Issu d’un milieu rural parmi les plus modestes du Lesotho, Sam Matekane s’est imposé au fil des décennies comme l’une des figures les plus marquantes du pays. Longtemps connu comme un entrepreneur discret mais redoutablement efficace, il est devenu en 2022 le Premier ministre du royaume montagneux d’Afrique australe, bouleversant un paysage politique miné par l’instabilité chronique. Sa trajectoire personnelle, économique et politique illustre à la fois les possibilités d’ascension sociale dans un contexte difficile et les attentes immenses placées dans un homme présenté comme un réformateur pragmatique. Cette biographie retrace les grandes étapes de sa vie, depuis son enfance dans les hautes terres du Lesotho jusqu’à son accession au sommet de l’État, en passant par la construction d’un empire économique et un engagement social profondément ancré dans son parcours.
Une enfance rurale marquée par la pauvreté et le travail
Sam Matekane, de son nom complet Ntsokoane Samuel Matekane, naît le 15 mars 1958 dans le district de Thaba-Tseka, l’une des régions les plus enclavées et montagneuses du Lesotho. À l’époque, le pays est encore connu sous le nom de Basutoland et demeure sous administration britannique. Il grandit dans le village de Mantšonyane, au sein d’une famille nombreuse de quatorze enfants, dans un environnement rural où l’agriculture de subsistance et l’élevage constituent les principales sources de revenus.
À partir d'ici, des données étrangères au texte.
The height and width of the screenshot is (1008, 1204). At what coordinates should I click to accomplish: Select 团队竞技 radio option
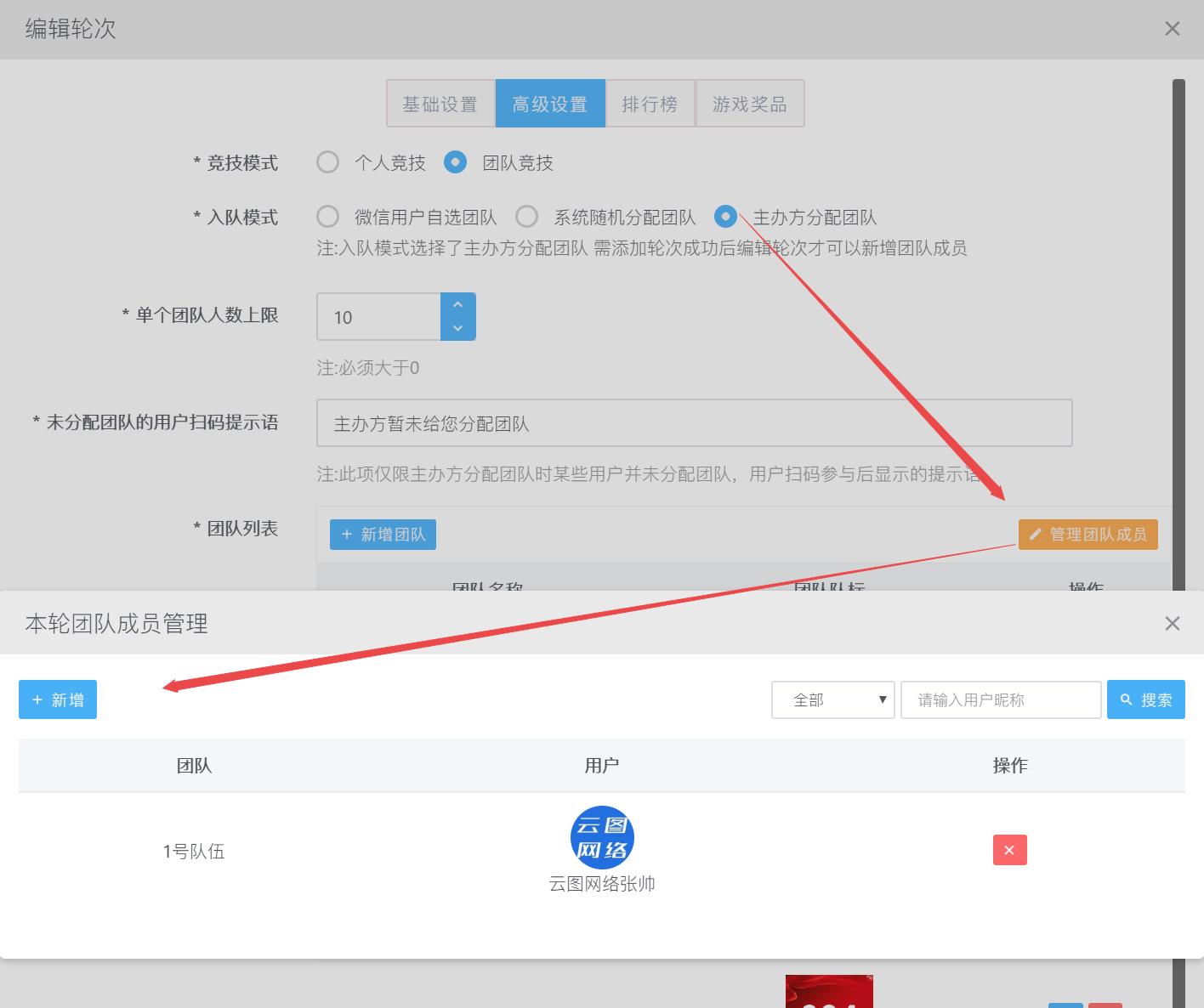[x=456, y=162]
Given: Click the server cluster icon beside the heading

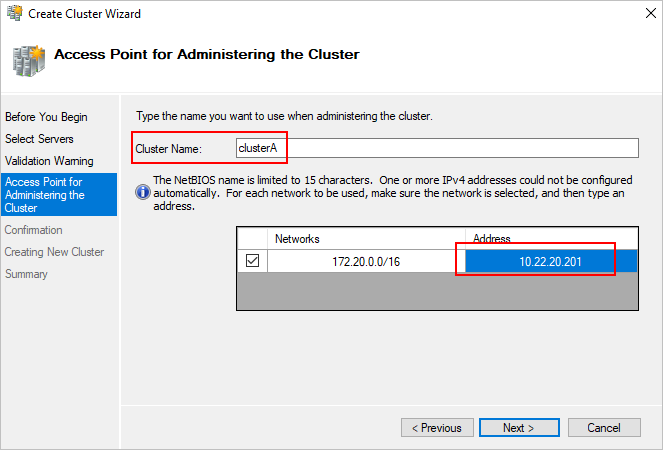Looking at the screenshot, I should 29,61.
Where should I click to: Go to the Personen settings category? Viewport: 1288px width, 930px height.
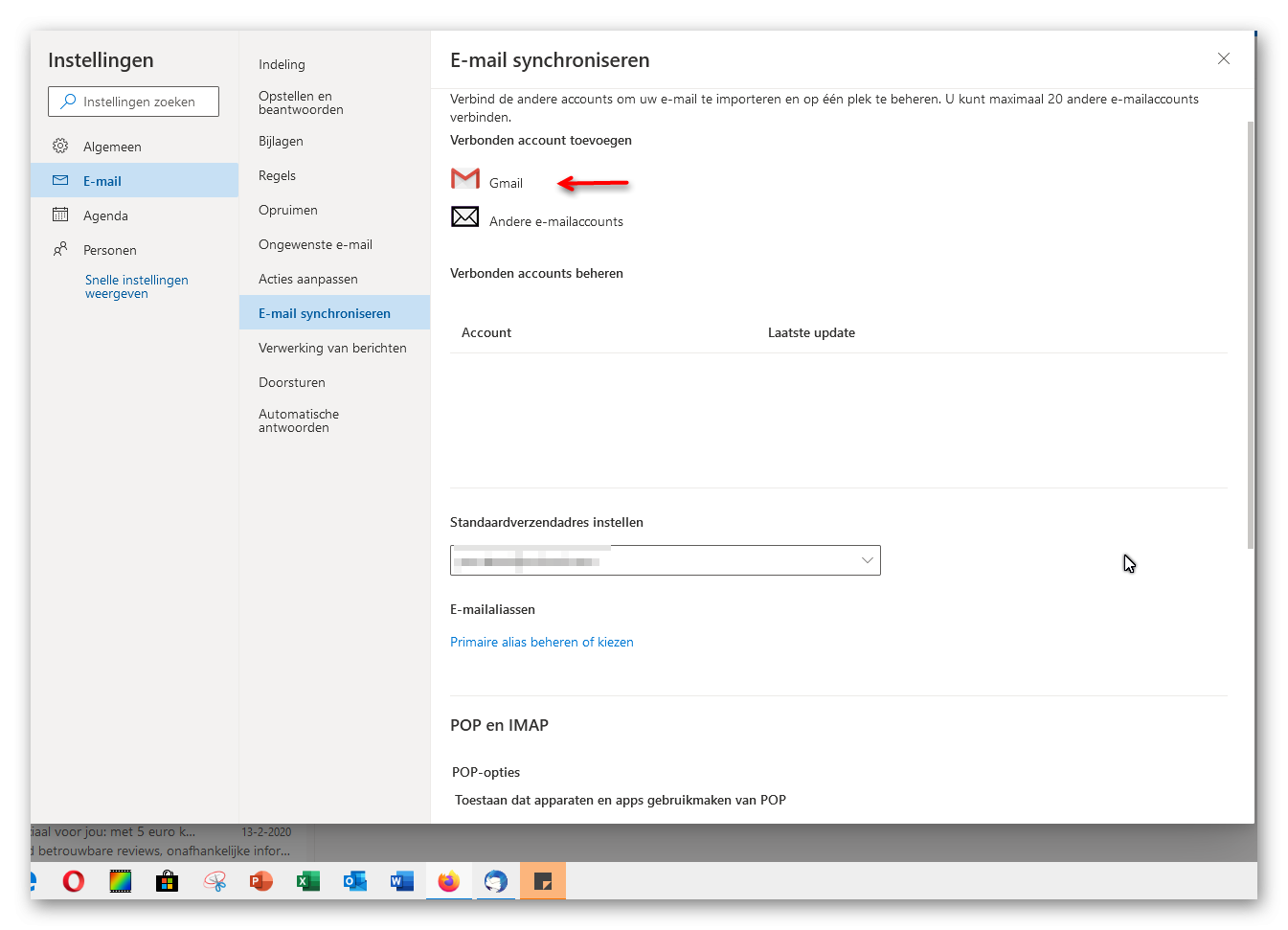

Dès son plus jeune âge, Sam Matekane est confronté aux réalités de la pauvreté. Comme beaucoup d’enfants de sa génération dans les zones rurales, il participe très tôt aux travaux agricoles, gardant le bétail et aidant aux cultures vivrières. Cette immersion précoce dans le monde du travail forge chez lui un sens aigu de l’effort, de la discipline et de la responsabilité, des traits de caractère qu’il évoquera plus tard pour expliquer sa réussite.
Son parcours scolaire reste relativement court. Il fréquente l’école primaire de son village avant de poursuivre ses études secondaires à Maseru, la capitale du Lesotho, où il obtient un certificat junior après trois années d’enseignement secondaire. Contraint par des considérations financières et familiales, il ne poursuit pas d’études supérieures. Cette absence de formation académique avancée ne l’empêchera toutefois pas de développer une compréhension fine des mécanismes économiques et industriels, acquise par l’expérience et l’observation.
Dans sa jeunesse, Sam Matekane effectue divers emplois, notamment en Afrique du Sud voisine, pays avec lequel le Lesotho entretient des liens économiques étroits. Il y découvre le monde de la mécanique, de la construction et des mines, secteurs qui joueront plus tard un rôle central dans sa trajectoire professionnelle. Ces années de formation informelle, souvent difficiles, constituent une étape déterminante dans la construction de son ambition et de sa vision entrepreneuriale.
La construction progressive d’un empire économique
L’entrée de Sam Matekane dans le monde des affaires se fait de manière modeste et pragmatique. À ses débuts, il s’engage dans le commerce de bétail et l’élevage, activités traditionnelles mais essentielles dans les zones rurales du Lesotho. Cette première expérience entrepreneuriale lui permet d’accumuler un capital de départ et de développer des compétences en gestion et en négociation.
Le véritable tournant intervient au milieu des années 1980. En 1986, il fonde une petite entreprise de fabrication de briques, répondant à une demande croissante en matériaux de construction dans un pays en développement. La même année, il crée Matekane Transport and Plant Hire, une société spécialisée dans le transport et la location d’équipements lourds destinés aux chantiers de construction et d’infrastructures. Cette initiative marque le début d’une expansion rapide et structurée de ses activités.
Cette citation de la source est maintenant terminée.